Problem: The required output is every line from the beginning of the entries below through the line that includes "Documentation Fee (94, 216)", copied exactly.

Provided information:

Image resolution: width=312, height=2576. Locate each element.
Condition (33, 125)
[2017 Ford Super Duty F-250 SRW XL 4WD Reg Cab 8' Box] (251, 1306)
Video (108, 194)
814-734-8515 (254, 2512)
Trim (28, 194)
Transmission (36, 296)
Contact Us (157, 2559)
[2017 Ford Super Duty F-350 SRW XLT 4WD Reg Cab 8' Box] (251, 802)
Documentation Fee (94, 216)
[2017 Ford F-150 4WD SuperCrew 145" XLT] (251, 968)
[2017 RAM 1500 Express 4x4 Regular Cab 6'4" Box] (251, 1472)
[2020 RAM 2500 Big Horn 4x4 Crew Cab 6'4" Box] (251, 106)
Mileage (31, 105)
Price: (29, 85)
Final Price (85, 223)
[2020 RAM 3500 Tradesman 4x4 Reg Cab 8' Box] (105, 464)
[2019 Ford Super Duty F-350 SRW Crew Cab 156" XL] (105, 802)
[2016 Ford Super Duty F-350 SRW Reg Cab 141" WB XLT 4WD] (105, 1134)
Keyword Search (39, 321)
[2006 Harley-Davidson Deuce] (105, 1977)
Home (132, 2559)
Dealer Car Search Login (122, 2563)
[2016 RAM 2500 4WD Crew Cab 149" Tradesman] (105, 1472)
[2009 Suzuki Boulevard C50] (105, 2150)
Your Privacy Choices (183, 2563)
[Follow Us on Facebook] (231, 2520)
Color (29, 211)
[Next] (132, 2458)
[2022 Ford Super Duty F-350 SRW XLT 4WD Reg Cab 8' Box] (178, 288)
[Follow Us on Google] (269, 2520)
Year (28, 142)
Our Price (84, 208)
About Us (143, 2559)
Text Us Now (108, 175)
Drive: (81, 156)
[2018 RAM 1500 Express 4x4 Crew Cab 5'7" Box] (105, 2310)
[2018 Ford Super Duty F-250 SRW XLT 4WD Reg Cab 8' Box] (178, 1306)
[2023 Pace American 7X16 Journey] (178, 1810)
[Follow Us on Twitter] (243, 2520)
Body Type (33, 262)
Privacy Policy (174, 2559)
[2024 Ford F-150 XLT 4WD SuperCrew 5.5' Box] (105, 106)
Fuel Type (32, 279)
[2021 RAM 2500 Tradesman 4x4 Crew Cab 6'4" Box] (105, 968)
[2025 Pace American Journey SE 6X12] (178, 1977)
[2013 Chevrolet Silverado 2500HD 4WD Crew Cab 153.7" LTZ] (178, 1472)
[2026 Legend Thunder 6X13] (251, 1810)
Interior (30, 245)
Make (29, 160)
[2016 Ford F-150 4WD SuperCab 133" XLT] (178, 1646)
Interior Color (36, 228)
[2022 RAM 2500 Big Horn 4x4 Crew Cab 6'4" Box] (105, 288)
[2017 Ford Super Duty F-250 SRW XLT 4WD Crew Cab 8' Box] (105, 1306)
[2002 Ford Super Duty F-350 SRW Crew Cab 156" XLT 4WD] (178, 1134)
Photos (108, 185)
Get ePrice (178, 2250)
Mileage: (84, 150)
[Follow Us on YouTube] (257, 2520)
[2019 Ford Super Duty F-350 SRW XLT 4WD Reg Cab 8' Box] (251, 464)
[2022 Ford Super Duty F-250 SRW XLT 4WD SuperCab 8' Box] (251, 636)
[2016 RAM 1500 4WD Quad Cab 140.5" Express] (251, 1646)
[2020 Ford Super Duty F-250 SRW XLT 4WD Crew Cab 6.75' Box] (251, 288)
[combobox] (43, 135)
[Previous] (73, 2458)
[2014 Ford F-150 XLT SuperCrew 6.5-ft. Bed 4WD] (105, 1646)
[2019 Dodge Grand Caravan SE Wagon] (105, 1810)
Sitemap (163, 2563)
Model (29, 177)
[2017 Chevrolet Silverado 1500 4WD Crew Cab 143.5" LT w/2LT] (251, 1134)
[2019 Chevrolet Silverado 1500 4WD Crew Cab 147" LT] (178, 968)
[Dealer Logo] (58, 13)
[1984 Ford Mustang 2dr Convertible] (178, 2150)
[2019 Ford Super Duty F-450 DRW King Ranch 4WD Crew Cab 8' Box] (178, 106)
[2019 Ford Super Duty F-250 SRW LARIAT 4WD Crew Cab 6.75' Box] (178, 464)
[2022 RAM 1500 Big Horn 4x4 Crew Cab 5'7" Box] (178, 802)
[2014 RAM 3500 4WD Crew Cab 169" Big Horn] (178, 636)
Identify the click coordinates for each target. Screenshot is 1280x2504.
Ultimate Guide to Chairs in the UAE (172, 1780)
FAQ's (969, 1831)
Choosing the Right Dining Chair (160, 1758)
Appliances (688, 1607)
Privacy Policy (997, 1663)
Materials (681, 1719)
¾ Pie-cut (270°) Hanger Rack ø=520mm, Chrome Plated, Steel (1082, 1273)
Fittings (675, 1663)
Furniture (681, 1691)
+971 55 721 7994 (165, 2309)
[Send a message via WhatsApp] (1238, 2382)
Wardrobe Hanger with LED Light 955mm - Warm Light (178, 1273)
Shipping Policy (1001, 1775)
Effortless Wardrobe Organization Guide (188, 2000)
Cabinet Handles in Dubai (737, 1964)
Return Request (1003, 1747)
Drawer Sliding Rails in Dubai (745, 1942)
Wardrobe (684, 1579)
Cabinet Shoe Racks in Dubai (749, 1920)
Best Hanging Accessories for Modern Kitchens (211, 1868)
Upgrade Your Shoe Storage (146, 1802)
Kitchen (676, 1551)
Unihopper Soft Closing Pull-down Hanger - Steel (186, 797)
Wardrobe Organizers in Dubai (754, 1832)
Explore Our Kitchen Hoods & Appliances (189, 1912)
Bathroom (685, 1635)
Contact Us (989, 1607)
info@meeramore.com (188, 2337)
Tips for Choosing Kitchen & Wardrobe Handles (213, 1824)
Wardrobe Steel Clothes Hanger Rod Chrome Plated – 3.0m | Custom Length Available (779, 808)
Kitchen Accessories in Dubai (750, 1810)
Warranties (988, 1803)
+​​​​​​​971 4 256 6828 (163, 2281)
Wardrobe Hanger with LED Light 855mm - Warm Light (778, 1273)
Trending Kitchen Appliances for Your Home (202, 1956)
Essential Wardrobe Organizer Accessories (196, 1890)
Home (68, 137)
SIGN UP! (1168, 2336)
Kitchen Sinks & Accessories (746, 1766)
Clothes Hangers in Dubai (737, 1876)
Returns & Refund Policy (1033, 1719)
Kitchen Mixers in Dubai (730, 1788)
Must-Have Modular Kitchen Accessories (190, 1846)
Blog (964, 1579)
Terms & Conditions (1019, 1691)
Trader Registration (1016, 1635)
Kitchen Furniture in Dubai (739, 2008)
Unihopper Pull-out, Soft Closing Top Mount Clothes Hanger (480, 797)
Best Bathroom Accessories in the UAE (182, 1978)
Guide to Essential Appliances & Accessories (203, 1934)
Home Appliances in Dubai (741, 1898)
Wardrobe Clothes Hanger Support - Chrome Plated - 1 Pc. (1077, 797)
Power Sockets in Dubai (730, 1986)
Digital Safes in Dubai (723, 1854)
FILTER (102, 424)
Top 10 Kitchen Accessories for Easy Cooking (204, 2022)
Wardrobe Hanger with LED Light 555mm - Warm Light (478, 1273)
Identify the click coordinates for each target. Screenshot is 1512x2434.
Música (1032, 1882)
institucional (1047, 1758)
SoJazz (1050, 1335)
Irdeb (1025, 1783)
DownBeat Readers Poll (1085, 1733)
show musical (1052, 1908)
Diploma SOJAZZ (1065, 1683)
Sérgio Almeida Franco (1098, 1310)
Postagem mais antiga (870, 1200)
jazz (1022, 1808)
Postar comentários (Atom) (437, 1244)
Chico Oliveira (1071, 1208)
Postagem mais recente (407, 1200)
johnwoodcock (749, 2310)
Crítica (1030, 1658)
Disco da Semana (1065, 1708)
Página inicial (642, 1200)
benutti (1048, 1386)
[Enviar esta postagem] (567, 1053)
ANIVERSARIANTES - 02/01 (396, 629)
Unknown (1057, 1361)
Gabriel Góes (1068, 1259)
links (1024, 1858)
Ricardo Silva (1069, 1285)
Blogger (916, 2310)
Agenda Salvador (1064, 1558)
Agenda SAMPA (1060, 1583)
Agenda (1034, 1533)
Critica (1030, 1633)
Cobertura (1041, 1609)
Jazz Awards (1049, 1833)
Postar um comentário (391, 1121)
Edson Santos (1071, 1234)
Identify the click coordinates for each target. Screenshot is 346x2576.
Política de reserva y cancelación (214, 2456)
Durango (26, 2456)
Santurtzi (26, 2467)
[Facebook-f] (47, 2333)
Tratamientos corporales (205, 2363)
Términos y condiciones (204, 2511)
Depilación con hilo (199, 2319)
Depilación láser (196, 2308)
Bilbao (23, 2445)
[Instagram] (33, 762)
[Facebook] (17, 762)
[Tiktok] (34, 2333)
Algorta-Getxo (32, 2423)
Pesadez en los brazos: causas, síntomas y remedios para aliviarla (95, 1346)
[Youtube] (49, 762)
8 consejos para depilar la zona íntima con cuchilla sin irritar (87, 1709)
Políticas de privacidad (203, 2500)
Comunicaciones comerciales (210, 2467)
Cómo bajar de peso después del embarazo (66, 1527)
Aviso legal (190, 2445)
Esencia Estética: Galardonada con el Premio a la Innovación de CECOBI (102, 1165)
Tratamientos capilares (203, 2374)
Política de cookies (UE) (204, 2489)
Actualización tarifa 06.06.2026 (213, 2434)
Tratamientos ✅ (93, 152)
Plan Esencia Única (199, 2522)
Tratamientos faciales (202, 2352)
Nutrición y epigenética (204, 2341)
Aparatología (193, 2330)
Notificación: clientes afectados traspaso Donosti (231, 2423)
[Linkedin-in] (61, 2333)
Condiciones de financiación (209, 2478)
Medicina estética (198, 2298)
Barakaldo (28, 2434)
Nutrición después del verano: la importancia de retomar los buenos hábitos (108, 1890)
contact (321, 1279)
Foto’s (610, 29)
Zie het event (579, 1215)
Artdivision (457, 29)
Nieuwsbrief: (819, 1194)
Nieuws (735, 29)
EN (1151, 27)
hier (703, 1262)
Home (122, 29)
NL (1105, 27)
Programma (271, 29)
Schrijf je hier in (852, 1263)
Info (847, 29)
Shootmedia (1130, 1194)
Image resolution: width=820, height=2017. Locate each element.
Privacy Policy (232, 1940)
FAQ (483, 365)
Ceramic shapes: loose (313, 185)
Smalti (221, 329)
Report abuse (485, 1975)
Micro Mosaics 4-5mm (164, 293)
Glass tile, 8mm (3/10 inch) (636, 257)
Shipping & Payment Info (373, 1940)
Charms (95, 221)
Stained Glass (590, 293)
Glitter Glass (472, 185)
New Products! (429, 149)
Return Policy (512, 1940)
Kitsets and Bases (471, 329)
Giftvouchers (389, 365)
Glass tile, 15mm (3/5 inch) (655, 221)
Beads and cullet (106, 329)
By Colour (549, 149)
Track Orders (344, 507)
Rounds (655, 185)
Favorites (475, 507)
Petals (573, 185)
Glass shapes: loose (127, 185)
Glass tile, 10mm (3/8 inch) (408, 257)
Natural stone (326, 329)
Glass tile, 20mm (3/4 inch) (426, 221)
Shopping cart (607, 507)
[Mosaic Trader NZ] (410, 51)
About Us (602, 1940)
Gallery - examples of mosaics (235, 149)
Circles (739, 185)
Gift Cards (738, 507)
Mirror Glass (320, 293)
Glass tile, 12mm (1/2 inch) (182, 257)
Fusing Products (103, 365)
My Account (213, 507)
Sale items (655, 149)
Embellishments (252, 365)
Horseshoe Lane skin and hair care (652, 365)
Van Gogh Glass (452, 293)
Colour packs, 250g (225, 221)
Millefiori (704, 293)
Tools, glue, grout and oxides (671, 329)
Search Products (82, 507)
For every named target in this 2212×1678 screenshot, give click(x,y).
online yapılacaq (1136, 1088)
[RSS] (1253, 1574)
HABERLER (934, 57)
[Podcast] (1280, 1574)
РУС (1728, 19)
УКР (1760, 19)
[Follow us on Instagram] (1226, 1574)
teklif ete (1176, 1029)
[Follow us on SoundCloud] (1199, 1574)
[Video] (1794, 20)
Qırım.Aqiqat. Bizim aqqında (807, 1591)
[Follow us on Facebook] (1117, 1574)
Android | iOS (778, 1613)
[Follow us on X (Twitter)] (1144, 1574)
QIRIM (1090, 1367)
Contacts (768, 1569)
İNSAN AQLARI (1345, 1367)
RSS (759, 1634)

Answer to this exercise:
Image resolution: width=312, height=2576. Locate each element.
Condition (33, 125)
[2017 Ford Super Duty F-250 SRW XL 4WD Reg Cab 8' Box] (251, 1306)
Video (108, 194)
814-734-8515 (254, 2512)
Trim (28, 194)
Transmission (36, 296)
Contact Us (157, 2559)
[2017 Ford Super Duty F-350 SRW XLT 4WD Reg Cab 8' Box] (251, 802)
Documentation Fee (94, 216)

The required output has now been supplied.